In an embedded processor based system, it is common to store data and program code in an on-chip read only memory (ROM). Such on-chip ROM has a low area and is non-volatile. Making any modifications in the ROM contents requires the chip to be re-manufactured. For some program changes, such as functional enhancements, chips with new ROMs can be used in a next generation product. For critical functional failures, the system must be recalled from the customer and the new chips substituted for the prior chips. This can be very expensive.
Previous solutions to this problem include: U.S. Pat. No. 4,028,678, U.S. Pat.
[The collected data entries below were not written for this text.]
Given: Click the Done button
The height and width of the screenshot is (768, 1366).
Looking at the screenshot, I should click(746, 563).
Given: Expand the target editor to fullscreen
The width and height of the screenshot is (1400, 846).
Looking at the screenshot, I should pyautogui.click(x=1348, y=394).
No. 4,028,679, U.S. Pat. No. 4,028,683, U.S. Pat. No. 4,028,684, U.S. Pat. No. 4,400,798, U.S. Pat. No. 4,542,453, U.S. Pat. No. 4,610,000 and the paper “Patchable Instruction ROM Architecture” by Sherwood and Calder, in the conference CASES '01, Nov. 16-17, 2001, Atlanta, Ga., USA.
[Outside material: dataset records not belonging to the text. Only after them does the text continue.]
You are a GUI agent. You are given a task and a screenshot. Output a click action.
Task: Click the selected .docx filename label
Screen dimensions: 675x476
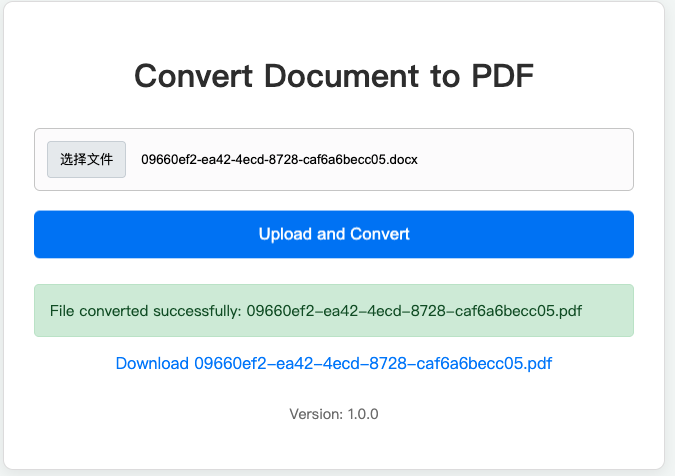(x=277, y=159)
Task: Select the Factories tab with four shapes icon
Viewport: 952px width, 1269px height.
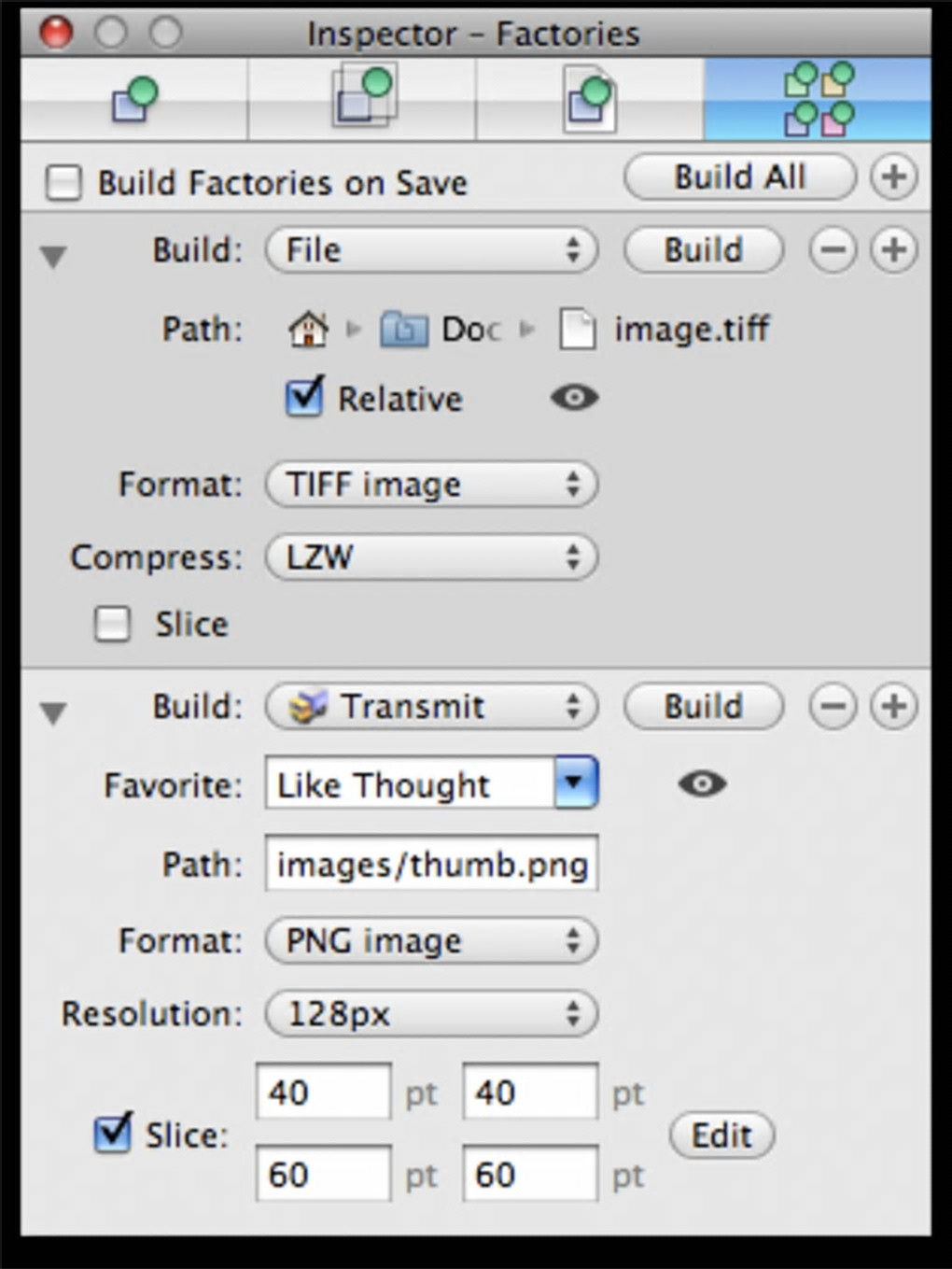Action: [x=818, y=99]
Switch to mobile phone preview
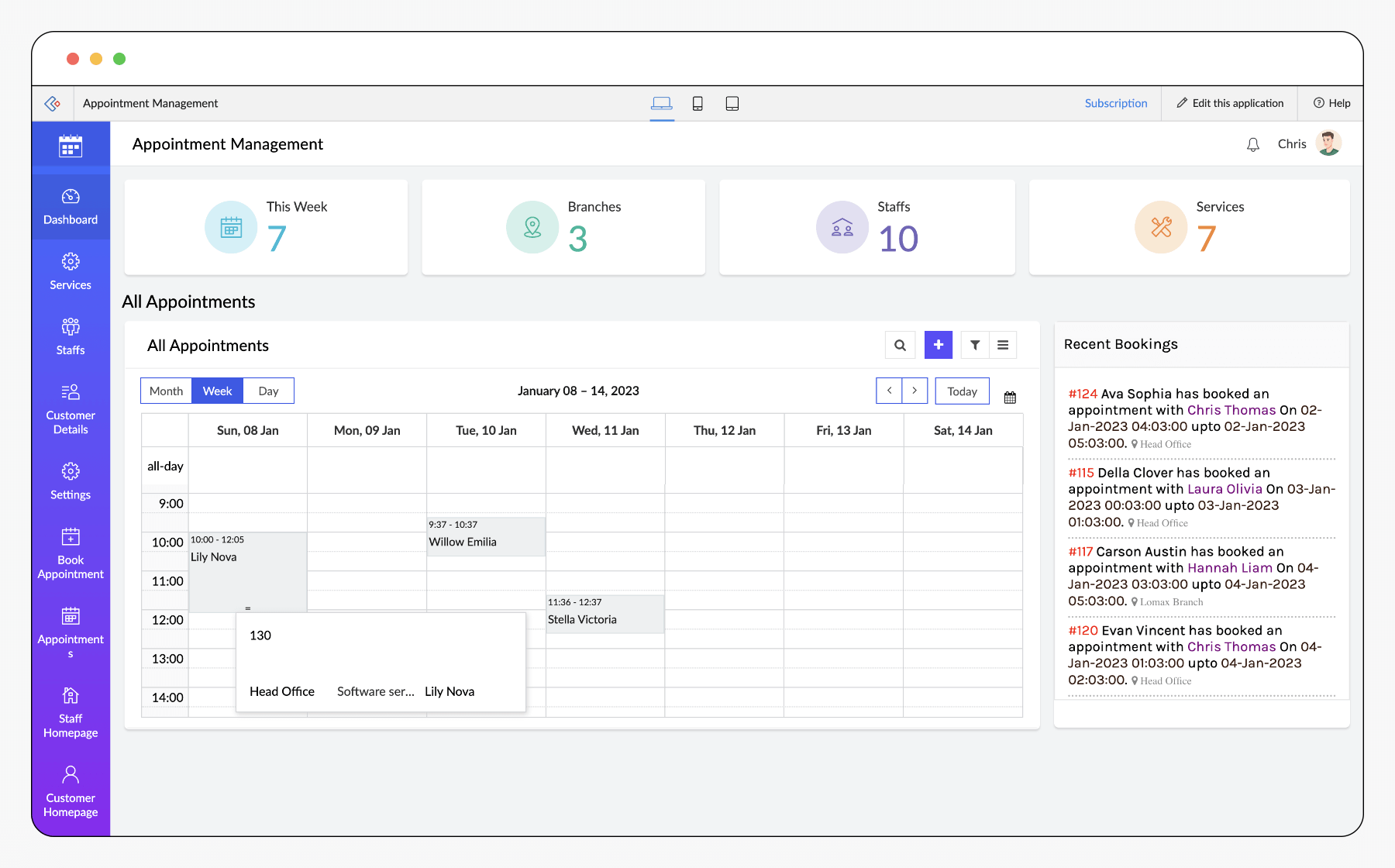 point(698,104)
All of these prior solutions patch ROM contents on a location by location basis. This is useful for defect masking in ROM designs as in the first few patents, or in microcode patches as in some of the other patents. However, application code patches are typically larger in size than enabled by these techniques. Location wise patching is not effective in such cases. The best one can do is use the patch to branch to patch code elsewhere in the system. This both increases access latency and reduces performance. Most of these prior solutions rely on either chip pin level controls or associative look-up tables to detect the access to be patched. These techniques are either expensive solutions that negatively impact access time or compatibility. Pin based controls are particularly bad for compatibility. None of these prior solutions deal with multi-level memory systems.